Begitu pula pada pengujian katalase ditunjukkan untuk mengetahui

kemampuan mikroorganisme menghasilkan enzim katalase. Katalase adalah enzim

yang mengkatalis penguraian hidrogen peroksida (H2O2) menjadi air (H2O) dan

oksigen (O2). Hidrogen peroksida bersifat toksik terhadap sel karena bahan ini

menginaktivasikan enzim dalam sel. Hidrogen peroksida terbentuk sewaktu

metabolisme aerob, sehingga mikroorganisme yang tumbuh dalam lingkaran aerob

harus menguraikan bahan toksik tersebut. Itulah sebabnya, produksi katalase bisa

diidentifikasi dengan menambahkan reagen H2O2 pada suspensi bakteri. Jika

dihasilkan gelembung gas, berarti bakteri tersebut mampu memproduksi enzim

katalase. Jika tidak dihasilkan gelembung gas berarti uji katalase dinyatakan negatif.

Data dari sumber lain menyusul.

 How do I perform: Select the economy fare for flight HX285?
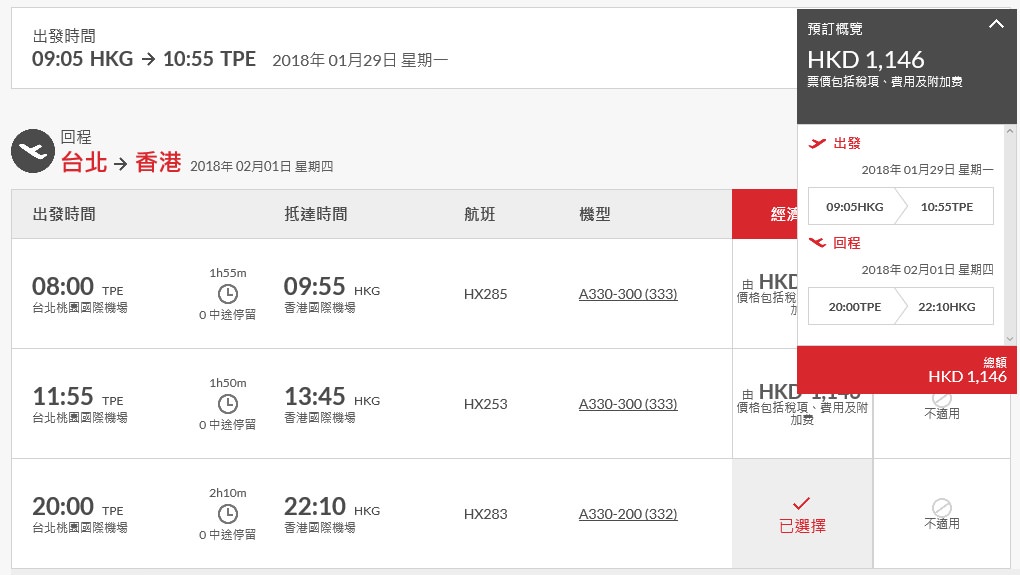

Namun pada percobaan kali ini, menunjukkan hasil negatif karena tidak adanya

gelembung gas setelah diberikan reagen H2O2 3%. Ini menandakan bakteri yang

digunakan tidak memproduksi enzim katalase.

V. KESIMPULAN

Berdasarkan tujuan di atas, maka dapat ditarik kesimpulan yaitu Berdasarkan

tempat bekerjanya uji aktivitas enzim terbagi atas dua yaitu uji aktivitas endoenzim

dan uji aktivitas eksoenzim.

DAFTAR PUSTAKA

Anam, K., 2010, “Kinetika Reaksi Enzimatis”, IPB-Bogor,

Lestari, P, N. Richana, D.S. Damardjati, A.A. Darwis, K. Syamsu. 2001, “Analisis gula reduksi hasil hidrolisis enzimatik pati ubi kayu oleh aamilase termostabil dari Bacillus stearothemophilus TII12”, Jurnal Mikrobiologi Vol.6, No. 1.

Naiola, E., 2008, “Mikrobia Amilolitik Pada Nira Dan Laru Dari Pulau Timor, Nusa Tenggara Timur”, B I O D I V E R S I T A S, Vol. 9, No.3.

Nasrun dan Nuryani, Y., 2007, “Penyakit Layu Bakteri Pada Nilam Dan Strategi Pengendaliannya”, Jurnal Litbang Pertanian, Vol. 26, No.1.

Wedhastri, S., 2002, “ Isolasi dan Seleksi Azotobacter spp. Penghasil Faktor Tumbuh Dan Penambat Nitrogen Dari Tanah Masam”, Jurnal Ilmu Tanah dan Lingkungan Vol 3, No. 1.

Yusuf, R.W.N., 2009, “Isolasi Dan Identifikasi Bakteri Gram Negatif Pada Luka Ikan Maskoki (Carassius auratus) Akibat Infestasi Ektoparasit Argulus sp.”, Artikel Ilmiah Skripsi, Fakultas Perikanan dan Kelautan Universitas Airlangga.